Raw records
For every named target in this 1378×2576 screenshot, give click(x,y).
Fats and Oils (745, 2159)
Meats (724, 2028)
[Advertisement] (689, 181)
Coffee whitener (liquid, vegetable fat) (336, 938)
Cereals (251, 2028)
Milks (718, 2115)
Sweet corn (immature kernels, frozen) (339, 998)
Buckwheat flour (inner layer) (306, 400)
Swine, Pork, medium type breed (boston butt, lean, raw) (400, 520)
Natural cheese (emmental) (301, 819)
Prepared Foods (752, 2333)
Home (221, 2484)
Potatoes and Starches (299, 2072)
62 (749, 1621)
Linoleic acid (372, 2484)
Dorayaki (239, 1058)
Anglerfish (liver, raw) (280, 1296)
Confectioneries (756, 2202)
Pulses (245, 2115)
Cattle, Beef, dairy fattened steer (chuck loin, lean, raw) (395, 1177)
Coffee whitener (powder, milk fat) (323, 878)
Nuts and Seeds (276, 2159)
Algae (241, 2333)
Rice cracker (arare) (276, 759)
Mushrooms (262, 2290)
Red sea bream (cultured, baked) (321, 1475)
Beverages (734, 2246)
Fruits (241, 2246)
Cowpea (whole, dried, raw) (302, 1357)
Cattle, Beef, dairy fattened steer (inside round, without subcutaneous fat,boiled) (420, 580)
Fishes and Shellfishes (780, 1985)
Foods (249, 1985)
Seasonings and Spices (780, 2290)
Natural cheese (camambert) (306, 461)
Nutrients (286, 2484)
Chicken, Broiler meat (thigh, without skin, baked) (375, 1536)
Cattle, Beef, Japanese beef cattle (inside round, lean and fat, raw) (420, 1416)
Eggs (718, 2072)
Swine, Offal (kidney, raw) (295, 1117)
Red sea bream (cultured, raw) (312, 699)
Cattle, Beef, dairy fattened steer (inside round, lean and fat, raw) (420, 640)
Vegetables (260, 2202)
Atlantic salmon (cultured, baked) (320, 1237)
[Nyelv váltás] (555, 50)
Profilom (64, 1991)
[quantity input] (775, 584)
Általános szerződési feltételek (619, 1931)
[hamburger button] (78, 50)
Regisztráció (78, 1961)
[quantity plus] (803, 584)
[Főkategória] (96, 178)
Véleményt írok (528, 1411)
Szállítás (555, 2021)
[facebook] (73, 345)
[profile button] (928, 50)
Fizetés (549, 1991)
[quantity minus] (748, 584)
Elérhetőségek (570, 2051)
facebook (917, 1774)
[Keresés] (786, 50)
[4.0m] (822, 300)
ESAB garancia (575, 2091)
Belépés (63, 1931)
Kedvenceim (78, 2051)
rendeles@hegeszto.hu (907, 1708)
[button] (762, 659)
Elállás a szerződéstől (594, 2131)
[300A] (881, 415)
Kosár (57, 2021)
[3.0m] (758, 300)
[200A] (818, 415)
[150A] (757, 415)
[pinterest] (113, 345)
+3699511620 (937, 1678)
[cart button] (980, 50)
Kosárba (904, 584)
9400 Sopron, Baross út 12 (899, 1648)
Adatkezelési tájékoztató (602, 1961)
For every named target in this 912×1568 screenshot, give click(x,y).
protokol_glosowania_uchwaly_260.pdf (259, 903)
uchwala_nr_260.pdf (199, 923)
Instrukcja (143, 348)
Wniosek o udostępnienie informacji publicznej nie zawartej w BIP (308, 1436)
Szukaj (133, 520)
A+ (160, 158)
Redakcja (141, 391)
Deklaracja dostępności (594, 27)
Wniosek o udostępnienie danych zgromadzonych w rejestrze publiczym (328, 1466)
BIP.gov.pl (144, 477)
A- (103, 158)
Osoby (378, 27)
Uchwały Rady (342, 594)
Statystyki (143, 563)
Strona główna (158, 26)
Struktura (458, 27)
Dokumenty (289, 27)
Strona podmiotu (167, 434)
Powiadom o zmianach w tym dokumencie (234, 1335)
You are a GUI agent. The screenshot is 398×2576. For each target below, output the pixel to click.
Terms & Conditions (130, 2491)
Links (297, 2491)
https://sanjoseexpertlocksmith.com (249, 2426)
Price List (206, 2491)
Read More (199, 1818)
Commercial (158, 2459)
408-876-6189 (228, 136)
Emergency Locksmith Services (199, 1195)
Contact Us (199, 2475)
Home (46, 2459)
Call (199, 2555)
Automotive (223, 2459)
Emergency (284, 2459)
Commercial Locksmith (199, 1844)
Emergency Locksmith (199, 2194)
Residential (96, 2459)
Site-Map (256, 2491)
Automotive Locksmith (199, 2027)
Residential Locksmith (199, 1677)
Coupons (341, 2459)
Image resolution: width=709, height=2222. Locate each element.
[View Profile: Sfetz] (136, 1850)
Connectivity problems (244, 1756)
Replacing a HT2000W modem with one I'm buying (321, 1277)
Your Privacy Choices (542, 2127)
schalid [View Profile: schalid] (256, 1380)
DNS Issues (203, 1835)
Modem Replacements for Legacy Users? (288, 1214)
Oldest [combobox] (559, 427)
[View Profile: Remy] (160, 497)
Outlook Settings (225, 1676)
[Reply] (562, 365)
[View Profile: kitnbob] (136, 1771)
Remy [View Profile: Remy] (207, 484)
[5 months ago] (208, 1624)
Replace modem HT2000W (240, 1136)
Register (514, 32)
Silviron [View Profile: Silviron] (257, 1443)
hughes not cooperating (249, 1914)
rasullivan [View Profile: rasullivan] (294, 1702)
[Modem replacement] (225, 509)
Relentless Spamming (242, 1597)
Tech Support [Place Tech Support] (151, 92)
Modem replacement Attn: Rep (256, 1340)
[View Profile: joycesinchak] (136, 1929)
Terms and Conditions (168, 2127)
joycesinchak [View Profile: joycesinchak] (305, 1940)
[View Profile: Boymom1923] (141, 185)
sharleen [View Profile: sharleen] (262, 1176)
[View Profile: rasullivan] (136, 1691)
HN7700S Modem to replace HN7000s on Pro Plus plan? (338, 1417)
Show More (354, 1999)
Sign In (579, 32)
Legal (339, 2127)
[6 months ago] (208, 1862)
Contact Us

Exercise description:
Count the lines in the records above that contain the string "Terms", matching case exactly, and give only the number.

Exercise solution:
2